Can you recast all the records below as a JSON list of strings, with one string for each line and blank lines left out?

══ Data shown ══

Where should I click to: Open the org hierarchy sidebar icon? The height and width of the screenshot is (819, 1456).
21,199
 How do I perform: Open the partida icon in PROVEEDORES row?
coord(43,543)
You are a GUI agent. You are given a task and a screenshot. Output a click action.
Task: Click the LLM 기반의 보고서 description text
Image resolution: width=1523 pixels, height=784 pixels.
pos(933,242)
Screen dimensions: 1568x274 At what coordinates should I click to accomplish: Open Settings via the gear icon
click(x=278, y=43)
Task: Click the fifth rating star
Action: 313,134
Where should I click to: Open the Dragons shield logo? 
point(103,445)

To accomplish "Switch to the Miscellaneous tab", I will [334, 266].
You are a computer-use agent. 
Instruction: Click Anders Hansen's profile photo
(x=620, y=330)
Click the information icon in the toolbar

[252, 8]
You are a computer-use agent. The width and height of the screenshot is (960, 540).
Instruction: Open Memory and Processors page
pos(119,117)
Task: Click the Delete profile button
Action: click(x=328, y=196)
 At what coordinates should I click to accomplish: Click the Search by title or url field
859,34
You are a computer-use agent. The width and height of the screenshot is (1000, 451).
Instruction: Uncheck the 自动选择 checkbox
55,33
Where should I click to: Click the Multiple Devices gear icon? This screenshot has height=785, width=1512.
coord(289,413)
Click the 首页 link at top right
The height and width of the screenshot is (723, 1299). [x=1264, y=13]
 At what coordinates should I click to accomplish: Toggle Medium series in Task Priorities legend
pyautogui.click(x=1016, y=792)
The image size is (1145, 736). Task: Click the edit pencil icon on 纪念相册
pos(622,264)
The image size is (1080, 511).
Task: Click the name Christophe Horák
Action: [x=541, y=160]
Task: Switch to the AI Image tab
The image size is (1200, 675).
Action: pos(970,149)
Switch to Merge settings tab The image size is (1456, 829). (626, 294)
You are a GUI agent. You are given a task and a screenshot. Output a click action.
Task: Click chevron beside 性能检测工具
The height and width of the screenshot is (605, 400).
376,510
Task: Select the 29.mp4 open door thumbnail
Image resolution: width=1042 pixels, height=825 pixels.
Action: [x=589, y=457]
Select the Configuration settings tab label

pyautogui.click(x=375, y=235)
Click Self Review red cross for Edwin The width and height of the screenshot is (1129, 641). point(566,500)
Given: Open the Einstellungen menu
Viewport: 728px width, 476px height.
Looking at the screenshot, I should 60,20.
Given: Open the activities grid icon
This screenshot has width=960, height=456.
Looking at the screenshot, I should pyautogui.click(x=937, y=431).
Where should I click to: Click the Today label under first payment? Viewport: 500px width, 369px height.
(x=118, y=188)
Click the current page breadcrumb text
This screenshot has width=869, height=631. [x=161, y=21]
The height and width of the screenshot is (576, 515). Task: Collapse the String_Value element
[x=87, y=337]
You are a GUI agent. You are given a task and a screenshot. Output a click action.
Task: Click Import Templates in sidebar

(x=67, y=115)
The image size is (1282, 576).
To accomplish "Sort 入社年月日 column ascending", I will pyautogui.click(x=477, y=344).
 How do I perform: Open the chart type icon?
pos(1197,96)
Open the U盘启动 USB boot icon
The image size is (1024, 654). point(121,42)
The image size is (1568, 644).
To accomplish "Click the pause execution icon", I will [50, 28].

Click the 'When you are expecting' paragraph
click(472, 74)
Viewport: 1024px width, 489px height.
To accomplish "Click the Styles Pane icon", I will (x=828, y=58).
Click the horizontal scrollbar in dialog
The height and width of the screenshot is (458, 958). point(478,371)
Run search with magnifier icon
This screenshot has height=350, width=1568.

═══

#### Written response
[
  "Where should I click to: Open the org hierarchy sidebar icon? The height and width of the screenshot is (819, 1456).",
  "21,199",
  " How do I perform: Open the partida icon in PROVEEDORES row?",
  "coord(43,543)",
  "You are a GUI agent. You are given a task and a screenshot. Output a click action.",
  "Task: Click the LLM 기반의 보고서 description text",
  "Image resolution: width=1523 pixels, height=784 pixels.",
  "pos(933,242)",
  "Screen dimensions: 1568x274 At what coordinates should I click to accomplish: Open Settings via the gear icon",
  "click(x=278, y=43)",
  "Task: Click the fifth rating star",
  "Action: 313,134",
  "Where should I click to: Open the Dragons shield logo? ",
  "point(103,445)",
  "To accomplish \"Switch to the Miscellaneous tab\", I will [334, 266].",
  "You are a computer-use agent. ",
  "Instruction: Click Anders Hansen's profile photo",
  "(x=620, y=330)",
  "Click the information icon in the toolbar",
  "[252, 8]",
  "You are a computer-use agent. The width and height of the screenshot is (960, 540).",
  "Instruction: Open Memory and Processors page",
  "pos(119,117)",
  "Task: Click the Delete profile button",
  "Action: click(x=328, y=196)",
  " At what coordinates should I click to accomplish: Click the Search by title or url field",
  "859,34",
  "You are a computer-use agent. The width and height of the screenshot is (1000, 451).",
  "Instruction: Uncheck the 自动选择 checkbox",
  "55,33",
  "Where should I click to: Click the Multiple Devices gear icon? This screenshot has height=785, width=1512.",
  "coord(289,413)",
  "Click the 首页 link at top right",
  "The height and width of the screenshot is (723, 1299). [x=1264, y=13]",
  " At what coordinates should I click to accomplish: Toggle Medium series in Task Priorities legend",
  "pyautogui.click(x=1016, y=792)",
  "The image size is (1145, 736). Task: Click the edit pencil icon on 纪念相册",
  "pos(622,264)",
  "The image size is (1080, 511).",
  "Task: Click the name Christophe Horák",
  "Action: [x=541, y=160]",
  "Task: Switch to the AI Image tab",
  "The image size is (1200, 675).",
  "Action: pos(970,149)",
  "Switch to Merge settings tab The image size is (1456, 829). (626, 294)",
  "You are a GUI agent. You are given a task and a screenshot. Output a click action.",
  "Task: Click chevron beside 性能检测工具",
  "The height and width of the screenshot is (605, 400).",
  "376,510",
  "Task: Select the 29.mp4 open door thumbnail",
  "Image resolution: width=1042 pixels, height=825 pixels.",
  "Action: [x=589, y=457]",
  "Select the Configuration settings tab label",
  "pyautogui.click(x=375, y=235)",
  "Click Self Review red cross for Edwin The width and height of the screenshot is (1129, 641). point(566,500)",
  "Given: Open the Einstellungen menu",
  "Viewport: 728px width, 476px height.",
  "Looking at the screenshot, I should 60,20.",
  "Given: Open the activities grid icon",
  "This screenshot has width=960, height=456.",
  "Looking at the screenshot, I should pyautogui.click(x=937, y=431).",
  "Where should I click to: Click the Today label under first payment? Viewport: 500px width, 369px height.",
  "(x=118, y=188)",
  "Click the current page breadcrumb text",
  "This screenshot has width=869, height=631. [x=161, y=21]",
  "The height and width of the screenshot is (576, 515). Task: Collapse the String_Value element",
  "[x=87, y=337]",
  "You are a GUI agent. You are given a task and a screenshot. Output a click action.",
  "Task: Click Import Templates in sidebar",
  "(x=67, y=115)",
  "The image size is (1282, 576).",
  "To accomplish \"Sort 入社年月日 column ascending\", I will pyautogui.click(x=477, y=344).",
  " How do I perform: Open the chart type icon?",
  "pos(1197,96)",
  "Open the U盘启动 USB boot icon",
  "The image size is (1024, 654). point(121,42)",
  "The image size is (1568, 644).",
  "To accomplish \"Click the pause execution icon\", I will [50, 28].",
  "Click the 'When you are expecting' paragraph",
  "click(472, 74)",
  "Viewport: 1024px width, 489px height.",
  "To accomplish \"Click the Styles Pane icon\", I will (x=828, y=58).",
  "Click the horizontal scrollbar in dialog",
  "The height and width of the screenshot is (458, 958). point(478,371)",
  "Run search with magnifier icon",
  "This screenshot has height=350, width=1568."
]